Required task A>
Answer these questions using the passage on Jamaica's history below, giving each answer on its own line and marked the same way:
(i) What had the Spanish hoped to find on the island?
(ii) Who led the British expedition that captured Jamaica in 1655?
(iii) In what year did the Christmas rebellion of slaves take place?
Required task B> Continue the passage on Jamaica's history below, picking up right after its final sentence.

Supplied text>
----

The Spanish Occupation 1494 – 1655
The Spanish had hoped to find gold on the island of Jamaica. Finding none, they instead used the island as a base from which to carry out their conquest of The Americas. During this time, the population was predominantly the Spanish occupiers and their slaves.
The Slave Economy 1655 – 1838
In 1655, Jamaica was captured by the British expedition led by Admirals Penn and Venables. After a brief period of experimenting with indentured European labour, the British turned to large scale importation of Africans to be used as slaves on the sugar plantations.
The plantations dominated life in Jamaica. They brought huge prosperity to plantation owners, slave traders and the Govenor and his officials. For the African slaves the plantations were their prisons. Some slaves inevitably ran away from the estates to live in small bands in the mountains as Maroons.
Towards the end of the 18th Century, sugar began to lose its economic preeminence because of competition from beet sugar and also rising production costs. In 1838, the slaves were Emancipated and the plantations had to begin paying wages to its workers. One of Jamaica’s national heroes, Rev. Sam Sharpe, after whom Montego Bay’s city square is named, is celebrated for his leadership role in the famous Christmas rebellion of slaves in 1831, a few years before Emancipation.

----

Given material>
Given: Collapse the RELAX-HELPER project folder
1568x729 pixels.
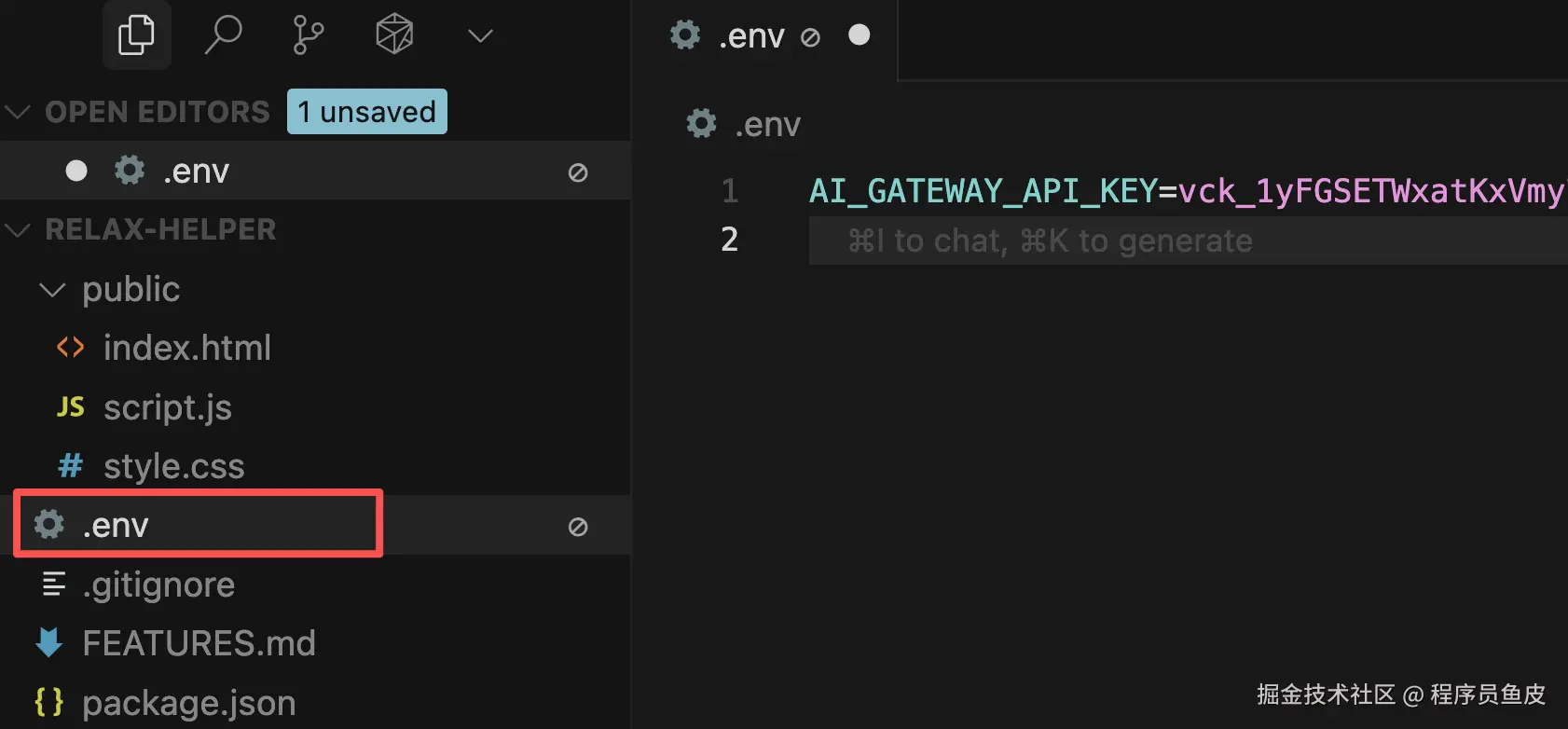Looking at the screenshot, I should click(x=18, y=229).

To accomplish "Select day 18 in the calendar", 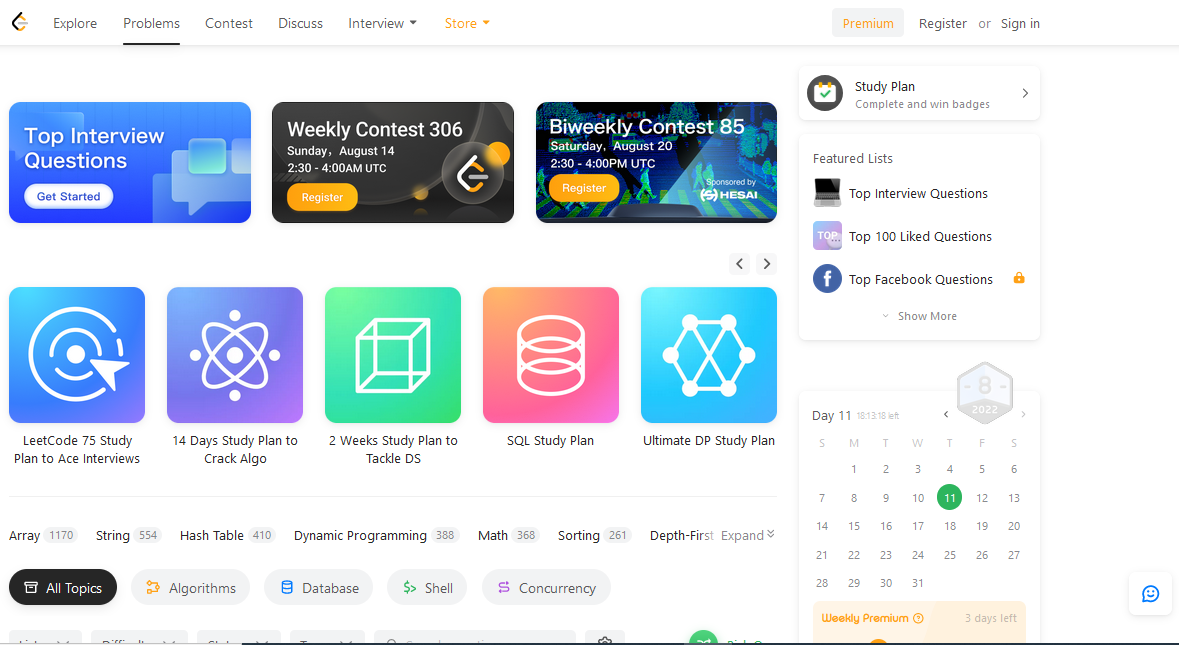I will coord(950,526).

----

Result A>
(i) Gold
(ii) Admirals Penn and Venables
(iii) 1831

Result B>
The Development of the Peasantry. 1838-1938
After Emancipation, many of the ex-slaves settled down as small farmers in the mountains, cultivating steep hill slopes far away from the plantations. Still others settled on marginal lands in the plains nearby the plantations on land leased or bought in various land settlement schemes organized and sponsored by Christian groups such as the Baptists.
Struggles over land were central themes in the history of this period, culminating in the Morant Bay rebellion, for which two of Jamaica’s national heroes, George William Gordon and Paul Bogle paid with their lives.
In this period, sugar continued its secular decline, but peasant exports of logwood, coffee, and eventually bananas grew steadily. In this way, the economy began to be diversified away from its traditional dependence on sugar alone.
The Move towards De-Colonisation 1938 – 1962
These years were typified by a growing feeling of unrest and a growing national movement towards independence from England. Three men in particular, Marcus Mosiah Garvey, Alexander Bustamante and Norman Manley were instrumental in the fight for freedom, which resulted in the granting of adult suffrage and a measure of self-government in 1944, and ultimately full independence in 1962.